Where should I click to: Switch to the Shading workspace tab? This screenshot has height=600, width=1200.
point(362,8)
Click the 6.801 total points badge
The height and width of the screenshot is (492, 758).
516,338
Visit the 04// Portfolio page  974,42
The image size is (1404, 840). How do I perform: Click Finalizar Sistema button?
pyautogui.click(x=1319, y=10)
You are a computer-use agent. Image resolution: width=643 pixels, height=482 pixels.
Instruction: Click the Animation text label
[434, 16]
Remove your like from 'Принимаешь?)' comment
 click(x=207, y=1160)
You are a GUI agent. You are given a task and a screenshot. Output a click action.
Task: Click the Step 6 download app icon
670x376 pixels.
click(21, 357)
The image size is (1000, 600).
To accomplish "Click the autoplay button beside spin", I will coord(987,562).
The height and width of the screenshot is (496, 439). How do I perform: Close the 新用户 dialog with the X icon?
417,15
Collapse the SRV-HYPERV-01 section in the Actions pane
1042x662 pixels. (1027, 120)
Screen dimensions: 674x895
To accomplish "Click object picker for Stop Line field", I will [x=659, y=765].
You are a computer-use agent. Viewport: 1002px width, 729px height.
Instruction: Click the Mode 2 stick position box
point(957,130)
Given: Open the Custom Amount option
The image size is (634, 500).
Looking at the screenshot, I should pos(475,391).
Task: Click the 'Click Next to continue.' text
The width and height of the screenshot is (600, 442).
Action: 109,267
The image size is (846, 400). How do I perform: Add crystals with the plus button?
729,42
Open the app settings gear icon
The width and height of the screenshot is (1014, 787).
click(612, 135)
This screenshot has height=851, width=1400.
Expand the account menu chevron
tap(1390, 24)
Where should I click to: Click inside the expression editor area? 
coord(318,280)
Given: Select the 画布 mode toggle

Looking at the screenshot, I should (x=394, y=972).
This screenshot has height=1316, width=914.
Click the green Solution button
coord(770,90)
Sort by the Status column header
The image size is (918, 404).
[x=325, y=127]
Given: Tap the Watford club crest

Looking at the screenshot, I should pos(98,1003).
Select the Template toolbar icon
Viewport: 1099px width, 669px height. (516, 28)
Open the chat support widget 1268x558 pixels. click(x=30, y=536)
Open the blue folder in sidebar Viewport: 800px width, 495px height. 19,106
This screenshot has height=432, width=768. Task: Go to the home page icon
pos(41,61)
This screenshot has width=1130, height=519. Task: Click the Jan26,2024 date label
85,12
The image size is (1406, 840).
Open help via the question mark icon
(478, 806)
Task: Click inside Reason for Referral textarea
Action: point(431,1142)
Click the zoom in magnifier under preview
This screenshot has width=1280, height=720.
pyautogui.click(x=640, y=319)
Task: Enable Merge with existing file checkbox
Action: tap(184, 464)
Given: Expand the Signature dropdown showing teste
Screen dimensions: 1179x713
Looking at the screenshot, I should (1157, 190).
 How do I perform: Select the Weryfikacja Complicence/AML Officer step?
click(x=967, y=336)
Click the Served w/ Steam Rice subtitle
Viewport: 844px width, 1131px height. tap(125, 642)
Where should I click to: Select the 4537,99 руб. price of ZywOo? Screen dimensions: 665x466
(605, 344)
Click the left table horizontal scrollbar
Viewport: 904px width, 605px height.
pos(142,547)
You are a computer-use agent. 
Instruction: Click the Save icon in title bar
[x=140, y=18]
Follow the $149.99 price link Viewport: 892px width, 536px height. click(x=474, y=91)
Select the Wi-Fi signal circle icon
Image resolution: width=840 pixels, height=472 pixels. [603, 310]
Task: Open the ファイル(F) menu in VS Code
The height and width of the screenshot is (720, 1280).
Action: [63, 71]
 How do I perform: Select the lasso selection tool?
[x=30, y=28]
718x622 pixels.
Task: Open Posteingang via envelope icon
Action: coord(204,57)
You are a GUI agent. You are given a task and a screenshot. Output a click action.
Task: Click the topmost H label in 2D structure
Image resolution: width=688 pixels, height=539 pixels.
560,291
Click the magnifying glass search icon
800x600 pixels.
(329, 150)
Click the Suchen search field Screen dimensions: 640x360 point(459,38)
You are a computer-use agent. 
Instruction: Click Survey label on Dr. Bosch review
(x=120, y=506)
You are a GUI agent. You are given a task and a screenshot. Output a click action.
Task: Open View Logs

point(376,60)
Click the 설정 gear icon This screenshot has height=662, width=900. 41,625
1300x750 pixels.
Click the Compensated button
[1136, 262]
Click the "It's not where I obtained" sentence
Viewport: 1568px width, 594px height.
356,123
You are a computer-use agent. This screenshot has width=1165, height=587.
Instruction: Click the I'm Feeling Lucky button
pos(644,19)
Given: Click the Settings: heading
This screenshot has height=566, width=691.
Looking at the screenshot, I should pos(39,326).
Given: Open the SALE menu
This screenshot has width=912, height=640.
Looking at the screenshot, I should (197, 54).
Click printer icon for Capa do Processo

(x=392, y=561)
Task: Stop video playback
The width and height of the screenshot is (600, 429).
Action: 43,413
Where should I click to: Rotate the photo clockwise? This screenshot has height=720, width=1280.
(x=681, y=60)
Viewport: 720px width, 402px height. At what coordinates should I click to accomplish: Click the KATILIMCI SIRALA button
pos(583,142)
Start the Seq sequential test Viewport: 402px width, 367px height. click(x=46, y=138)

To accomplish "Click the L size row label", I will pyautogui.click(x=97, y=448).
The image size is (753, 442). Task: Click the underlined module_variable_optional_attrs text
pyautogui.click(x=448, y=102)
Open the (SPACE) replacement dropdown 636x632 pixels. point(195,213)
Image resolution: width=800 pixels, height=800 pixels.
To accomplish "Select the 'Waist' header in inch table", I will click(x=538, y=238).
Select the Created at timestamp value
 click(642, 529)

- [What to work on]: Take the line containing "1300x750 pixels." as the start and the last line of the data as the end, and reproduce that range exactly.

- [Completed task]:
1300x750 pixels.
Click the Compensated button
[1136, 262]
Click the "It's not where I obtained" sentence
Viewport: 1568px width, 594px height.
356,123
You are a computer-use agent. This screenshot has width=1165, height=587.
Instruction: Click the I'm Feeling Lucky button
pos(644,19)
Given: Click the Settings: heading
This screenshot has height=566, width=691.
Looking at the screenshot, I should pos(39,326).
Given: Open the SALE menu
This screenshot has width=912, height=640.
Looking at the screenshot, I should (197, 54).
Click printer icon for Capa do Processo

(x=392, y=561)
Task: Stop video playback
The width and height of the screenshot is (600, 429).
Action: 43,413
Where should I click to: Rotate the photo clockwise? This screenshot has height=720, width=1280.
(x=681, y=60)
Viewport: 720px width, 402px height. At what coordinates should I click to accomplish: Click the KATILIMCI SIRALA button
pos(583,142)
Start the Seq sequential test Viewport: 402px width, 367px height. click(x=46, y=138)

To accomplish "Click the L size row label", I will pyautogui.click(x=97, y=448).
The image size is (753, 442). Task: Click the underlined module_variable_optional_attrs text
pyautogui.click(x=448, y=102)
Open the (SPACE) replacement dropdown 636x632 pixels. point(195,213)
Image resolution: width=800 pixels, height=800 pixels.
To accomplish "Select the 'Waist' header in inch table", I will click(x=538, y=238).
Select the Created at timestamp value
 click(642, 529)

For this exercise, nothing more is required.